Input data below:

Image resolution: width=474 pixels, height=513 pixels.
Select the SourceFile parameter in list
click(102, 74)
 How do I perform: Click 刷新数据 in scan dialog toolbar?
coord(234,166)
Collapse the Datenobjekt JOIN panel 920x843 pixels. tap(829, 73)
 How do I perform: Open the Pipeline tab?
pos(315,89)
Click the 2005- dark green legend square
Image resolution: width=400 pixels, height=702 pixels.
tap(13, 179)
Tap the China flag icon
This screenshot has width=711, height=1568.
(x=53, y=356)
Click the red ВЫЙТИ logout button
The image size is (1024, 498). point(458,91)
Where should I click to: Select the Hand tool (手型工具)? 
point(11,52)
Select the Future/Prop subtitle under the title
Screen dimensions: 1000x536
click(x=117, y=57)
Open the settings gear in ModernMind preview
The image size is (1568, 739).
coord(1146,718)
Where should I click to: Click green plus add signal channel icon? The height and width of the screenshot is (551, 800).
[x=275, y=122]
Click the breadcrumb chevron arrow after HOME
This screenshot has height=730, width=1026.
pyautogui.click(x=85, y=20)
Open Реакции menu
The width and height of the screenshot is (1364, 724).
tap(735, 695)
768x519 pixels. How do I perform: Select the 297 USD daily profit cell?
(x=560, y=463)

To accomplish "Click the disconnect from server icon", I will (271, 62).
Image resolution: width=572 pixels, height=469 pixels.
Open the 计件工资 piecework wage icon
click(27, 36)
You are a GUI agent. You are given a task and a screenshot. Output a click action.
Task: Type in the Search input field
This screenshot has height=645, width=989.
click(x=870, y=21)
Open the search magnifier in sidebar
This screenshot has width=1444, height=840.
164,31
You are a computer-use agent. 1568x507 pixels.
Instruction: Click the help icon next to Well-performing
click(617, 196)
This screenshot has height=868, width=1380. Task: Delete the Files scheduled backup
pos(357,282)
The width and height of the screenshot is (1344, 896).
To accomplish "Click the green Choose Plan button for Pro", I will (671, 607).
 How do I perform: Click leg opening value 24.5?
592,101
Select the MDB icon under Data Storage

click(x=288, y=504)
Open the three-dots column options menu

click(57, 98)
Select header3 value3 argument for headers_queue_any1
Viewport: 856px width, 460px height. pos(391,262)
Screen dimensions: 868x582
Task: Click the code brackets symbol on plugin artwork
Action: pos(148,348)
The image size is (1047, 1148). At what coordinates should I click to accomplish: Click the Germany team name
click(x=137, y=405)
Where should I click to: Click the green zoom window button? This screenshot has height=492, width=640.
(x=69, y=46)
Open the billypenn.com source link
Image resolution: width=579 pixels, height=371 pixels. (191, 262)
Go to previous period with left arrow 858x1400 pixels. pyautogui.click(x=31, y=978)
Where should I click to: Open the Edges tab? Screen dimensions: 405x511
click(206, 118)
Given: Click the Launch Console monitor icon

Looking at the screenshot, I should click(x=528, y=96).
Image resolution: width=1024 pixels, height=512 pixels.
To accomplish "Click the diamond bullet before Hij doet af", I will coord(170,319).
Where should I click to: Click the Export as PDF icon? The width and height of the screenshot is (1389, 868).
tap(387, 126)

End of Input data.

*Exercise requirements:*
If a line above contains the word "will", list it.

*Expected output:*
To accomplish "Click the disconnect from server icon", I will (271, 62).
To accomplish "Click the green Choose Plan button for Pro", I will (671, 607).
To accomplish "Click the diamond bullet before Hij doet af", I will coord(170,319).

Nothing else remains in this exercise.